2. Wear a pedometer. The simplest step-counter can up the ante on exercise, according to a 2007 Journal of the American Medical Association review of 26 studies. Over all, those who clipped on a pedometer raised their physical activity by nearly 27%, adding about 2,100 to 2,500 steps a day. Other results were promising, too: a drop of 3.8 mm Hg in systolic blood pressure and a decrease in body mass index. Setting a step goal counted for a lot. Those who did so significantly increased activity; those who didn’t generally remained at baseline.
So it may be worthwhile to invest in a pedometer and to set a step goal for yourself. To translate aerobic exercise guidelines from the page to the pavement, aim for 3,000 steps in 30 minutes — that’s 100 steps a minute. Five days of this (or three days of 5,000 steps in 50 minutes) enables you to meet your weekly goal of 150 minutes of moderate aerobic activity. Can’t find a chunk of free time that long in your schedule? Try 10-minute chunks — that is, 1,000 steps in 10 minutes — throughout the week.
3. Plug in. Turn on your computer and power up with the great range of individual exercises and workouts on these websites:
- American Council on Exercise (www.acefitness.org/exerciselibrary) Browse an extensive library of exercises sorted by ability level, muscles targeted, or equipment needed, then view selected exercises in motion.
- Centers for Disease Control (www.cdc.gov/physicalactivity/everyone/videos) View video clips describing intensity levels as well as aerobic and strength exercises for home and gym. Easier variations on strength exercises are included.

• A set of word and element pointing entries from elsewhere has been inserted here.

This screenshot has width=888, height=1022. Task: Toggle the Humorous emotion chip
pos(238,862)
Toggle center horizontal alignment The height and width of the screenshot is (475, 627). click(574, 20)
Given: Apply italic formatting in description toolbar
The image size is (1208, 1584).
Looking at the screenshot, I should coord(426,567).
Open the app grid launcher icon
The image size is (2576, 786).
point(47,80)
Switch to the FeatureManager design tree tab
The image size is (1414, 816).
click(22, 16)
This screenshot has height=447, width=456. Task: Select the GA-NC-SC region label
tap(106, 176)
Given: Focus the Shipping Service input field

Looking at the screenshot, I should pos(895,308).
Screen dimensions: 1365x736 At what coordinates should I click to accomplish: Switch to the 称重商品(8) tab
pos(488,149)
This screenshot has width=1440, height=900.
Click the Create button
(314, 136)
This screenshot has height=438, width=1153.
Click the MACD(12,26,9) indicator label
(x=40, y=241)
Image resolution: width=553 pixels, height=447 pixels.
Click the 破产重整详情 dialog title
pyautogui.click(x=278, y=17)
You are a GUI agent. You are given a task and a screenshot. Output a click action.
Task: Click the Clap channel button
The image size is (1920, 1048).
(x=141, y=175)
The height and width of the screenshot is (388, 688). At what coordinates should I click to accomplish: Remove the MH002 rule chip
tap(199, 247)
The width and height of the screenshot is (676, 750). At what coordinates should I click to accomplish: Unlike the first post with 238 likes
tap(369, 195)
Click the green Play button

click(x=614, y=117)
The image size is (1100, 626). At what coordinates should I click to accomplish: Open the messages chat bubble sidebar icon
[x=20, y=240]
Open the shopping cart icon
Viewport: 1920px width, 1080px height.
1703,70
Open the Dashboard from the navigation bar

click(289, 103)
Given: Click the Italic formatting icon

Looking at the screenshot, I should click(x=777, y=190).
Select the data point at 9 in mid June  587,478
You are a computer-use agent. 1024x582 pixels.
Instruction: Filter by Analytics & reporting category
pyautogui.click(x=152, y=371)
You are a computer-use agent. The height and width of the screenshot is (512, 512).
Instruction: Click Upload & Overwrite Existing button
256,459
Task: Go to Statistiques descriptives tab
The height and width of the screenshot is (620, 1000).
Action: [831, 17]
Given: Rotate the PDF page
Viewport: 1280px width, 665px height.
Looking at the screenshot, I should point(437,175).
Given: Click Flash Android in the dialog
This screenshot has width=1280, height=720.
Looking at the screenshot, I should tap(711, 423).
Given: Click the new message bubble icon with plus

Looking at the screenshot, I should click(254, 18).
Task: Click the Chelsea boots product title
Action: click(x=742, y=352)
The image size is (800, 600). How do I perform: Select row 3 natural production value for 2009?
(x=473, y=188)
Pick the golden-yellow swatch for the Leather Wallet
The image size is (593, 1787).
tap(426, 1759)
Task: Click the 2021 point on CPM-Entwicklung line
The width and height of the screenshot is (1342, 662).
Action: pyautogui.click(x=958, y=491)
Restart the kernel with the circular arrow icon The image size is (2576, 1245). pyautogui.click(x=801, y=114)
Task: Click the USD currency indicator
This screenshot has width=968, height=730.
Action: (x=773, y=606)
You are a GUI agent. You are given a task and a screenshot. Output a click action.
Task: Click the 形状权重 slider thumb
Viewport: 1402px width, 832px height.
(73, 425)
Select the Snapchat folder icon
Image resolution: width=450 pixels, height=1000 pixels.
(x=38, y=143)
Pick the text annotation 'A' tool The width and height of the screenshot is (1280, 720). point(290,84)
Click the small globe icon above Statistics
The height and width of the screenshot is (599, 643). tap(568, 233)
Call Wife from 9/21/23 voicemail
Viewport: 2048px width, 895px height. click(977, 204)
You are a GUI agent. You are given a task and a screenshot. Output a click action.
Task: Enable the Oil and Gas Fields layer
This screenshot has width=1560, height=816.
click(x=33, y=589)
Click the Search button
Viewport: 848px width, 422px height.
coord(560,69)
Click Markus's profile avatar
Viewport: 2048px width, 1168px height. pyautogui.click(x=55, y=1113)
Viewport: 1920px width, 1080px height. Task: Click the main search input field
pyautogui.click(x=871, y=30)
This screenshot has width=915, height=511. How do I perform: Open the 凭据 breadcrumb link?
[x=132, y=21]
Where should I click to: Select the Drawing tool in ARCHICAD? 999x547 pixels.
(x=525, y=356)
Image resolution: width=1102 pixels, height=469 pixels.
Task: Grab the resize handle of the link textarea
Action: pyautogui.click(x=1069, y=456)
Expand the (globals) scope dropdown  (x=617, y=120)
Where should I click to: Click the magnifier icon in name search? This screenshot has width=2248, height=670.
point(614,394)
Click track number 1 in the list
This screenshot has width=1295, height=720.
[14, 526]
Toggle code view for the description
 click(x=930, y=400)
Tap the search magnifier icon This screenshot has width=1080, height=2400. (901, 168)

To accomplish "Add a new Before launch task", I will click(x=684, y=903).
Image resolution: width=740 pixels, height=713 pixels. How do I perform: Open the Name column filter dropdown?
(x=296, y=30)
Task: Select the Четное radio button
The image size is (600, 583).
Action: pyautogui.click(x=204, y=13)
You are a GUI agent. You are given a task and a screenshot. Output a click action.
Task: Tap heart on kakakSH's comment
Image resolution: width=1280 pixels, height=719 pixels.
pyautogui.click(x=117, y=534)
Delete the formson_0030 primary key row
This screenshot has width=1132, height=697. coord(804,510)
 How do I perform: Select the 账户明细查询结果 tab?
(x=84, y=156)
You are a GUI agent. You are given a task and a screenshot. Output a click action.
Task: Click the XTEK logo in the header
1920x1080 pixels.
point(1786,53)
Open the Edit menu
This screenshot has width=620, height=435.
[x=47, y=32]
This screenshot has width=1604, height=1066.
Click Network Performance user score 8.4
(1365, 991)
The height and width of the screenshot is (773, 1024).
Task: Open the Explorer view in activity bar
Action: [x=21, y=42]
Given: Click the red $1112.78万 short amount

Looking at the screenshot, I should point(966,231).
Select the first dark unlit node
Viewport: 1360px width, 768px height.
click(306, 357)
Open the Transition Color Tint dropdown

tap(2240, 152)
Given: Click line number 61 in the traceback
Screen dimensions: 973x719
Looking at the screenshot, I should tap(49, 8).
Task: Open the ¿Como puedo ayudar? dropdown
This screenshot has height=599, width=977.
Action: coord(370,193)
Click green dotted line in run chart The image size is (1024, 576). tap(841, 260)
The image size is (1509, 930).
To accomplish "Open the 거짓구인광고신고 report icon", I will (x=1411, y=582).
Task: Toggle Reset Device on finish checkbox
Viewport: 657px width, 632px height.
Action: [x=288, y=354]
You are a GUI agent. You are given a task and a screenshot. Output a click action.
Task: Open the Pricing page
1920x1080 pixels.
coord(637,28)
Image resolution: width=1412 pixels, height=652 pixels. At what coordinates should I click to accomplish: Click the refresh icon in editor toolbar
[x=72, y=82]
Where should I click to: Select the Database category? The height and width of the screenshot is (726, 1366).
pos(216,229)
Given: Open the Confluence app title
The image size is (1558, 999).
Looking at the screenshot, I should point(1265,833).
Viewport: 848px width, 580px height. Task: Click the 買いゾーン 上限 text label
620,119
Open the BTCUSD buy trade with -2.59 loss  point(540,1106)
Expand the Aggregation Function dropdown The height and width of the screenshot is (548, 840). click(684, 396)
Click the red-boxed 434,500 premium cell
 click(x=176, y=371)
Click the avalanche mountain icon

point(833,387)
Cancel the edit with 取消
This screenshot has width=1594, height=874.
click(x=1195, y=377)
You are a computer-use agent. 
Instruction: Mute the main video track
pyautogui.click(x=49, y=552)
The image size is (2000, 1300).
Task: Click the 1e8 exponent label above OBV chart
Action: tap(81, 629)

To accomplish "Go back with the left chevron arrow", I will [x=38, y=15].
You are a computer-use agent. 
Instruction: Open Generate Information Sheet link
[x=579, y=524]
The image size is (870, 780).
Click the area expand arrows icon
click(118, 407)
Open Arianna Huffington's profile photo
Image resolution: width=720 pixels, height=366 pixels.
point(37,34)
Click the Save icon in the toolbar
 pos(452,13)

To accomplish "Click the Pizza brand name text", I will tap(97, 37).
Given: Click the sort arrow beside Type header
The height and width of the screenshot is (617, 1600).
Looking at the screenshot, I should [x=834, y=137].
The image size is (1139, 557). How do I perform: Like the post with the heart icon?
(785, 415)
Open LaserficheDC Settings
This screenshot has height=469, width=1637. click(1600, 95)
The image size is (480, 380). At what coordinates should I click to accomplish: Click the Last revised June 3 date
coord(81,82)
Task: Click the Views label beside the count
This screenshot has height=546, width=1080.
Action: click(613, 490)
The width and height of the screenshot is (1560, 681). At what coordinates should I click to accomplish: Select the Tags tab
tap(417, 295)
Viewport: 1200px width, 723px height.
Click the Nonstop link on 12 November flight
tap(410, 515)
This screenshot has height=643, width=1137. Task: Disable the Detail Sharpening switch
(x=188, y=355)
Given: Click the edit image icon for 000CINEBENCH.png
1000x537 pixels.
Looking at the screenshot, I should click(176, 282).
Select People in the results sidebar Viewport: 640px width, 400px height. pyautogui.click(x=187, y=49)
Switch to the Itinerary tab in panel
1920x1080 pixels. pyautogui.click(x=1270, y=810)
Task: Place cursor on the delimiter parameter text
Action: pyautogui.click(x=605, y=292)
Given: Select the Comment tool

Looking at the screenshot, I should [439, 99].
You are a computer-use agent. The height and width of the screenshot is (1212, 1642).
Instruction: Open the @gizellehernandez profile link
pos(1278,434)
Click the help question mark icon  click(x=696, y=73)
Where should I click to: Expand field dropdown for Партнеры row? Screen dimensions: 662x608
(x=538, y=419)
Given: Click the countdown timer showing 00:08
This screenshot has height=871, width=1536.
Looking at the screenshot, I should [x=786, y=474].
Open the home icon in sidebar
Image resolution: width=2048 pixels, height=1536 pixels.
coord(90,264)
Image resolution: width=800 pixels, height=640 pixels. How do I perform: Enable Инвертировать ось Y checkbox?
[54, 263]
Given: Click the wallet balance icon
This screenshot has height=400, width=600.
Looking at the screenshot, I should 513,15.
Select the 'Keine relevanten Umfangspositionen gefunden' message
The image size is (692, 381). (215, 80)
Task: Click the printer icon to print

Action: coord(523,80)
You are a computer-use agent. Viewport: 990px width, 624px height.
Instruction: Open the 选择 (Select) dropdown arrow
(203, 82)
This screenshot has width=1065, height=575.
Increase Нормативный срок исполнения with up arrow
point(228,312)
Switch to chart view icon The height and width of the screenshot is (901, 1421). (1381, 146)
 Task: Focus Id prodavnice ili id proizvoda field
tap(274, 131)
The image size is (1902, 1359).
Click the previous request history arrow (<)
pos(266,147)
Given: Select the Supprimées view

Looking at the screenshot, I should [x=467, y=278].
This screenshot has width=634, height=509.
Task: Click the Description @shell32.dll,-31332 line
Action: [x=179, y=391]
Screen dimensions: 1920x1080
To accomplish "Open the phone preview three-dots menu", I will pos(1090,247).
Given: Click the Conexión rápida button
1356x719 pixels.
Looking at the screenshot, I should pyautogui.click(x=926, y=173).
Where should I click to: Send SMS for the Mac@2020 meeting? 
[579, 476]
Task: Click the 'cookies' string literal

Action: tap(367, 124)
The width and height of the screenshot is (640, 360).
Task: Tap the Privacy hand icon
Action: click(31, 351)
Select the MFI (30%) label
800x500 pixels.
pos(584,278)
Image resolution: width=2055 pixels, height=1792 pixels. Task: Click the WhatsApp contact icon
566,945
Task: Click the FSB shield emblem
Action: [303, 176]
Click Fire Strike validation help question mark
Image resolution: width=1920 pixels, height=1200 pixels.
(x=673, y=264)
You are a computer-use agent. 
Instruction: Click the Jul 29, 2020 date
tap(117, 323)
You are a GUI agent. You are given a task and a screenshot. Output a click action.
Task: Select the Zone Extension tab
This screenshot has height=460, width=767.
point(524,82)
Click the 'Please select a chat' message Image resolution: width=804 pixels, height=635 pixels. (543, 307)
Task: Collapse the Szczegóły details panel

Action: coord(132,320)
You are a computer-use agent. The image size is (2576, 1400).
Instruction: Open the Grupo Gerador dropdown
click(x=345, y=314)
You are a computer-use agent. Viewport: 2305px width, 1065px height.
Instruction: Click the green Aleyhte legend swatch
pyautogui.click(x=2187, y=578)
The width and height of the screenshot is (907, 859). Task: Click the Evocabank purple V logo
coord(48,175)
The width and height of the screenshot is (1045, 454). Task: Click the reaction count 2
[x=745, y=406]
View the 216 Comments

- Shape Magazine (www.shape.com) Create an account and log on for a free virtual trainer, which helps you plan workouts and track progress, plus access to free workout videos.
Or go interactive with a video game. Change up your weekly exercise routine by balancing, bowling, boxing, or trying any number of other active options available through Wii Fit and Wii Sports. Or work up a sweat stamping out the beat to music videos on Dance Dance Revolution, a video game that is available for PlayStation, XBox, and Wii.
4. Rise to the challenge. If your workouts aren’t challenging or interesting enough, expand your horizons. The Presidential Active Lifestyle Award and Presidential Champions challenge (www.presidentschallenge.org/celebrate) encourages you to become more fit. The Presidential Active Lifestyle Award helps you set activity and healthy eating goals over the course of six weeks, while the Presidential Champions challenge allows you to earn points for all sorts of activities: badminton or baton twirling, jai alai or juggling, ski jumping or skydiving, along with many more plebian pastimes. The more effort an activity requires, the more points you rack up while doing it. Log in alone or as a group (you can start your own group or join an existing one) to track your progress toward Bronze (40,000 points), Silver (90,000 points), and Gold (160,000 points) medals. There’s even a Platinum medal for those earning 1 million points. (Point requirements are higher for advanced athletes.)